===== Trecho do texto =====

Quase duas décadas após uma onda de queixas enfrentada pelo Brasil na Organização Mundial de Comércio (OMC) contra medidas de proteção ao setor automotivo, a história se repete. E ganha contornos semelhantes aos do passado. Desde que a União Europeia decidiu entrar com uma reclamação formal contra o atual plano automotivo brasileiro, em dezembro de 2013, Estados Unidos, Japão e Argentina pediram para ingressar como partes interessadas no caso, assim como fizeram europeus, coreanos e canadenses quando os japoneses fizeram igual questionamento, em 1996.

Naquela ocasião, a ajuda da Coreia nas negociações foi determinante para pressionar o governo brasileiro a alterar as medidas e adotar cotas de importação. Agora, a entrada de mais interessados indica uma batalha mais dura do que o previsto inicialmente. A queixa, que além do setor automotivo envolve políticas da Zona Franca de Manaus, está na fase de consultas formais, na qual os dois adversários negociam antes de um processo. Essa etapa é obrigatória antes da abertura do painel, quando começa a fase de arbitragem que decidirá o caso.

O prazo mínimo das consultas formais, de 60 dias, já venceu e o lado europeu pode optar pelo litígio a qualquer momento. Fontes ligadas às negociações indicam o caminho do painel como o mais provável e sugerem que o pedido deve ser feito até o final do ano, após as eleições presidenciais no Brasil. Mas a publicação de novas regulamentações sobre compras locais de autopeças pode provocar algum atraso. DINHEIRO apurou que o governo brasileiro já vem se preparando para a abertura do painel. Enquanto isso, interessados como o Japão e os EUA devem apresentar formalmente um novo pedido, caso pretendam participar da próxima etapa.

===== Trechos de dados =====

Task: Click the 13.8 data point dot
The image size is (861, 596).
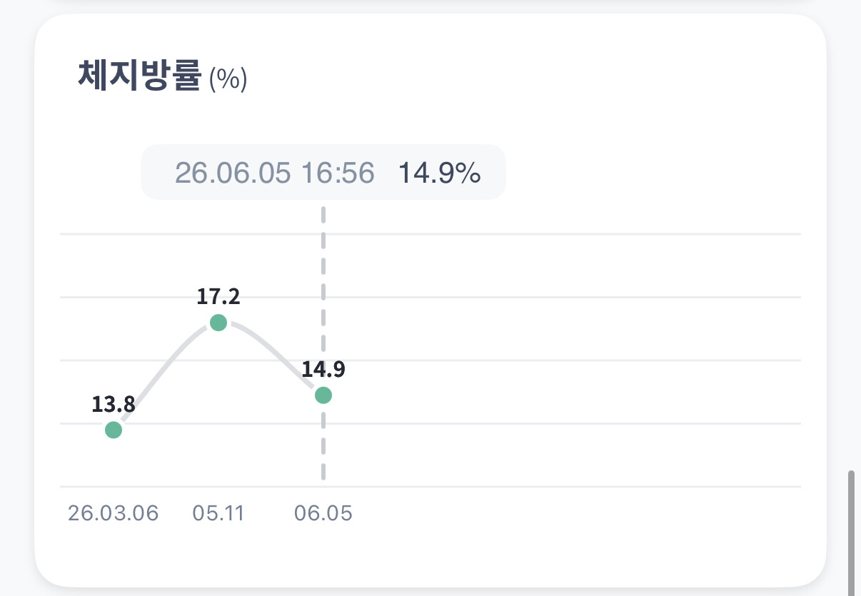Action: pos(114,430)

=====
===== Trechos de dados =====

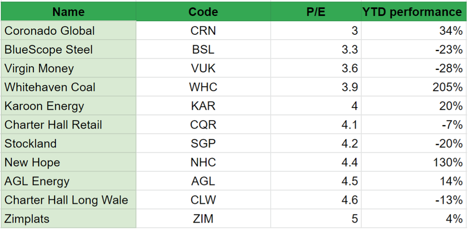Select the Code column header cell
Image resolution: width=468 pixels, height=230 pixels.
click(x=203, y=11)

=====

**Ações necessárias**
**a.** Nas linhas de dados, troque "Code" por "Name" no trecho que começa na linha que contém "Select the Code column header cell" e termina na linha que contém "click(x=203, y=11)", sem alterar mais nada. Reproduza só esse trecho e deixe as imagens fora da resposta.
**b.** Dê prosseguimento à reportagem sobre a disputa do setor automotivo brasileiro na OMC a partir do ponto em que ela termina.

**As respostas**
**a.**
Select the Name column header cell
Image resolution: width=468 pixels, height=230 pixels.
click(x=203, y=11)

**b.**
Isso deve acontecer diante da persistente insatisfação com as normas protecionistas do País, inalteradas até agora. Embora aparentemente se assemelhe com o caso do passado, há diferenças fundamentais na disputa atual. As reclamações dos anos 1990 não passaram da fase de consultas. Um recuo do Brasil, que incluiu cotas de importação, acabou beneficiando os envolvidos e evitou a abertura do painel. Desta vez, o País não recuou e ainda recusou a participação de outros interessados na fase de consultas, uma prerrogativa possível a quem é alvo do questionamento durante a etapa pré-litígio.

Como terceira parte, um país pode tentar influenciar o processo com apresentação de documentos e declarações. Segundo o embaixador Luiz Felipe Lampreia, ministro de Relações Exteriores do governo Fernando Henrique Cardoso e responsável pelas negociações do regime da década de 1990, o pedido de terceira parte costuma ser feito por um país que se sente prejudicado e quer ser ouvido. “É sempre importante, sobretudo quando se trata de países com esse peso”, diz Lampreia, referindo-se ao Japão e aos Estados Unidos. Ele cita como exemplo o caso da Coreia, terceira parte nas consultas do passado, e que pressionou para a adoção das cotas.

Há casos, porém, em que determinado país pretende apenas acompanhar o processo. Os especialistas acreditam que essa é a razão do pedido feito pela Argentina. Desde 2012, Estados Unidos, Japão e Europa estão por trás das mais duras críticas de protecionismo feitas ao Brasil na OMC. Suas delegações cobram explicações sobre medidas para o setor automotivo, desde que o governo elevou em 30 pontos percentuais o IPI de carros importados, no final de 2011, para conter a entrada de modelos estrangeiros, em especial os chineses.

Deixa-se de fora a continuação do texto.